### WORK INSTRUCTION
Repeat exactly the lines below that lie between the line with "Viewport: 489px width, 299px height." and the line with "Click the white", counting both of those lines as part of the answer.

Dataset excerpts
◆ ◆ ◆ ◆ ◆ ◆ ◆
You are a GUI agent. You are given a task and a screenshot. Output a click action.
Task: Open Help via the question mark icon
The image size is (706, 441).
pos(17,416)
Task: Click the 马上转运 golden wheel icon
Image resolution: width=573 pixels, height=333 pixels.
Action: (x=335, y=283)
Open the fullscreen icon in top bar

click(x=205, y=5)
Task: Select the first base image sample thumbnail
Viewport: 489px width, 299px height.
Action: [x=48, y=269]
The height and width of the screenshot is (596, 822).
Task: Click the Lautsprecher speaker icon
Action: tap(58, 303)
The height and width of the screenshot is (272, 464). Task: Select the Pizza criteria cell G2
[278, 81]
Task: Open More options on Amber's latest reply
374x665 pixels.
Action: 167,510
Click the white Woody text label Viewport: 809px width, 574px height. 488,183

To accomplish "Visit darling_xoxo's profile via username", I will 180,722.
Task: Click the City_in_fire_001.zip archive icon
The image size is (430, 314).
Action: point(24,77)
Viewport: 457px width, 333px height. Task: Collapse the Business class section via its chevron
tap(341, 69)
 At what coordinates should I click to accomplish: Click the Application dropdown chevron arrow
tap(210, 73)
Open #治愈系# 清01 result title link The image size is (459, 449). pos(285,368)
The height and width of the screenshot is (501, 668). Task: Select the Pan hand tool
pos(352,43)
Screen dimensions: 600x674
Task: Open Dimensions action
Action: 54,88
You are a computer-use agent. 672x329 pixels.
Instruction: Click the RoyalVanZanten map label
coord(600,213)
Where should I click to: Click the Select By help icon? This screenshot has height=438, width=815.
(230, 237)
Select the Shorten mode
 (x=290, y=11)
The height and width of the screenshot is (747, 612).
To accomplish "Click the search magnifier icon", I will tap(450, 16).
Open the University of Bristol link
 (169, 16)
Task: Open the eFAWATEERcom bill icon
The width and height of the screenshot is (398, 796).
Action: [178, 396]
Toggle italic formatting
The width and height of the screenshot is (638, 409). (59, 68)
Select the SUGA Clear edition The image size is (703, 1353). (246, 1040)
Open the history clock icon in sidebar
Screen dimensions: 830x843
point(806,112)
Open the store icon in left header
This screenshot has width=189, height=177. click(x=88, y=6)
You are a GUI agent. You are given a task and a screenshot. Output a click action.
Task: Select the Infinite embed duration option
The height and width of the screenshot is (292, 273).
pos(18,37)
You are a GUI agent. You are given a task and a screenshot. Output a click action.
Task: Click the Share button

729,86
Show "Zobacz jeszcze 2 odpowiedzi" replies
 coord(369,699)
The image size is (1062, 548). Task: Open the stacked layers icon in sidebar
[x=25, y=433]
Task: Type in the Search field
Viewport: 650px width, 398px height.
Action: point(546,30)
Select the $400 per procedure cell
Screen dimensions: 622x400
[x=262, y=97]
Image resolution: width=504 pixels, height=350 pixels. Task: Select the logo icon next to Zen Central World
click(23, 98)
◆ ◆ ◆ ◆ ◆ ◆ ◆
### EXERCISE RESULT
Viewport: 489px width, 299px height.
Action: [x=48, y=269]
The height and width of the screenshot is (596, 822).
Task: Click the Lautsprecher speaker icon
Action: tap(58, 303)
The height and width of the screenshot is (272, 464). Task: Select the Pizza criteria cell G2
[278, 81]
Task: Open More options on Amber's latest reply
374x665 pixels.
Action: 167,510
Click the white Woody text label Viewport: 809px width, 574px height. 488,183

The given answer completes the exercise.